From theory to practice - page 340

 
Maxim Dmitrievsky:

If the signal is stationary and periodic, there is no point in killing it, as it is a grail, adjusted for residual noise

if the signal is stationary noise - even better, no need for any NS at all

What kind of signal it actually is - the author is not interested at all, his aim is to extract the noise component from it, hoping that the noise will accurately predict the next values of the signal. )))

 
Maxim Dmitrievsky:

What the hell is this nonsense? Such rows are easily predictable

Well, nonsense, only the average of such a series is predicted, i.e. that it is on average within the bounds - the variance, but the specific value is obviously impossible to predict...
 

By the way, here is also a review article on BP forecasting that recommends isolating and analysing the noise component after removing trend, cyclical and other signal components...

https://pokrovka11.files.wordpress.com/2011/12/emetrix_time_series.pdf

What is the common sense, it is not clear...

 
basilio:

Turning BP into RNG will make it impossible for you to earn anything at all, in principle).

You contradict yourself,"You can predict mean and variance for RNG (stationary value), for this purpose study distributions" You have answered the question yourself, while the variance and mean will be constants.

 

A worthy conclusion to the transition from theory to practice: no signal, no sane model, no pamm account. They even called us dowsers)).

Waiting for Alexander III - he's not going to fail)

 
Novaja:

You contradict yourself,"For a RNG (stationary value) you can predict the mean and variance, for that you study distributions" You have answered the question yourself, while the variance and the mean are constants.

There is no contradiction.

For increments on the CLO, predicting the mean increment is possible, it is a constant equal to 0. For a series of prices by LFO (integral of a series of increments, aka "random walk") this means a 50/50 prediction of the direction of the trade, and there is no possibility of earning. The prediction of the nearest current increment (which A_K2 wrote) is also 0 plus minus a few RMS, which is of no practical use.

But the GSF increments are a simplified price model, a basic one, a zero approximation.

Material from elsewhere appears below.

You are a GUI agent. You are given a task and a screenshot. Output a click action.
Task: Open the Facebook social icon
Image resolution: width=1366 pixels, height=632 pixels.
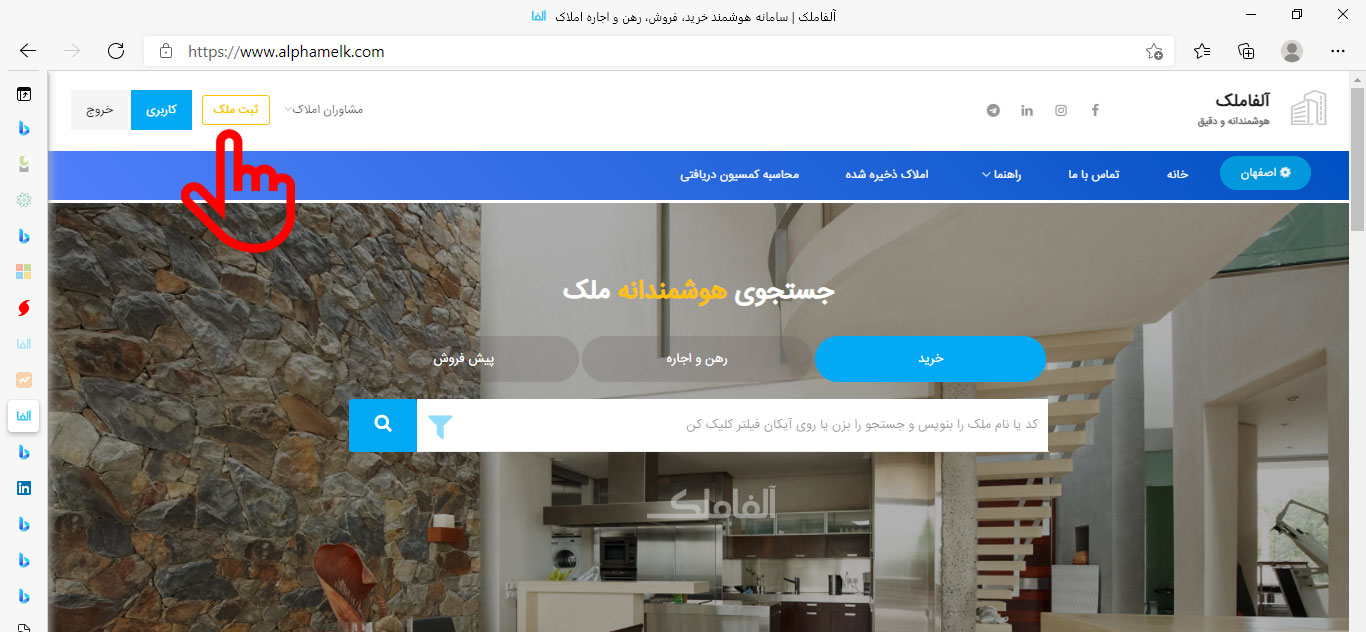click(1095, 111)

Unlike GSF, in real price increments there is a dependence of the next price on the previous one, i.e. there are situations when the transaction direction forecast differs significantly from 50/50. Your task is to find such situations in price increments, and by definition they do not exist in RNG.

 
Alexander_K2:

Faced with blatant downism, in the form of the claim that you cannot predict series of random numbers with Erlang distribution, I am forced to leave the forum forever.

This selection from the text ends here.